● **Screenshot grounding data**:
══════════════════════════════
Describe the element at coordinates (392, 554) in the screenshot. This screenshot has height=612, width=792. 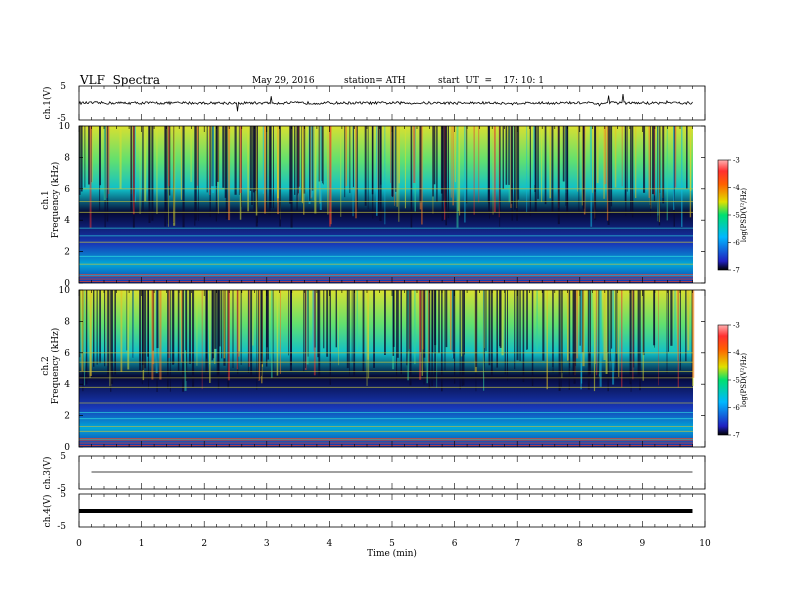
I see `x-axis-label: Time (min)` at that location.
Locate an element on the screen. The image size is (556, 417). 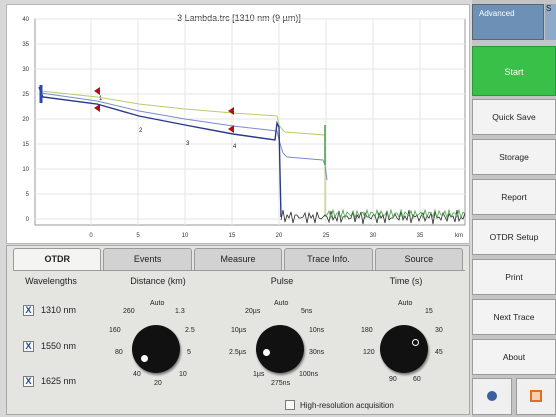
time-label-auto: Auto is located at coordinates (405, 304).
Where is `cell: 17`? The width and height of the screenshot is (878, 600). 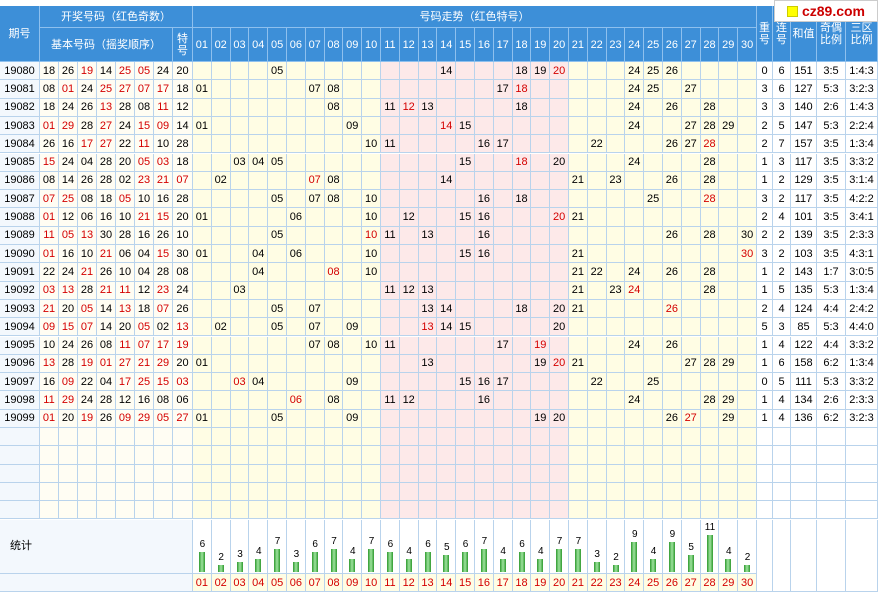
══════════════════════════════
Could you set down every one of the records above word for word, leaving out the pictures?

Describe the element at coordinates (392, 554) in the screenshot. This screenshot has height=612, width=792. 
I see `x-axis-label: Time (min)` at that location.
Locate an element on the screen. The image size is (556, 417). 
time-label-auto: Auto is located at coordinates (405, 304).
Where is `cell: 17`? The width and height of the screenshot is (878, 600). 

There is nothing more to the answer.